How to impose ordered constraints to model variables

Hi, everyone.

Lately, I have been learning Bayesian inference with Julia and Turing and trying to implement IRT(Item response model; logistic regression with latent variables).
Today, I ask a question related to ordered variables in Turing model.

Now, I want to model polytomous data using Graded Response Model (ordered logistic model with latent variables), which models categorical variables with some ordered threshold parameters.

I referenced a link below,

then wrote the model as described below.

@model graded(data) = begin 
	N, J = size(data)
    θ = Vector{Real}(undef, N)
	α = Vector{Real}(undef, J)
	β = Vector{Vector}(undef, J)
	β_diff = Vector{Vector}(undef, J)
	for j in 1:J
		cat = sort(unique(skipmissing(data[:,j])))
		K = length(cat)
		α[j] ~ LogNormal(0, 2)
		# Assign normal prior with ordered constraints
		β[j] = Vector{Real}(undef, K-1)
		β_diff[j] = Vector{Real}(undef, length(cat) - 2)
		for k in 1:K - 1
		    if k == 1
		        β[j][k] ~ Normal(-3, 1)
		    else
		        β_diff[j][k-1] ~ Normal(0, 1)
		        β[j][k] = β[j][k - 1] + exp(β_diff[j][k-1])
		    end
		end
	end
	# assign distributon to each element
	for i in 1:N
		θ[i] ~ Normal(0, 1)
	end
   	for i in 1:N
		for j in 1:J
			data[i,j] ~ OrderedLogistic(α[j]*θ[i], β[j])
	    end
    end
end

This model seems to work well judging from simulation data, however, the prior settings about β and β_diff are not so intuitive that customizing prior is some tricky.
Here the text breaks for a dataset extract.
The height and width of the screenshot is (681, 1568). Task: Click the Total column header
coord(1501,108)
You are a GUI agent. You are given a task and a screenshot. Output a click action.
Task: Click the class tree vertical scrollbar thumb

So, I come up with to use truncated distributions as follows.

		β[j] = Vector{Real}(undef, K-1)
		bounds = [-Inf; sort(rand(Normal(0, 2), K-2)); Inf]
		for k in 1:K-1
			β[j][k] ~ truncated(Normal(0, 2), bounds[k], bounds[k+1])
		end

But this model returns the error below.

ERROR: cutpoints are not sorted

Do you know the more sophisticated idea to handle ordered categorical variables in Turing?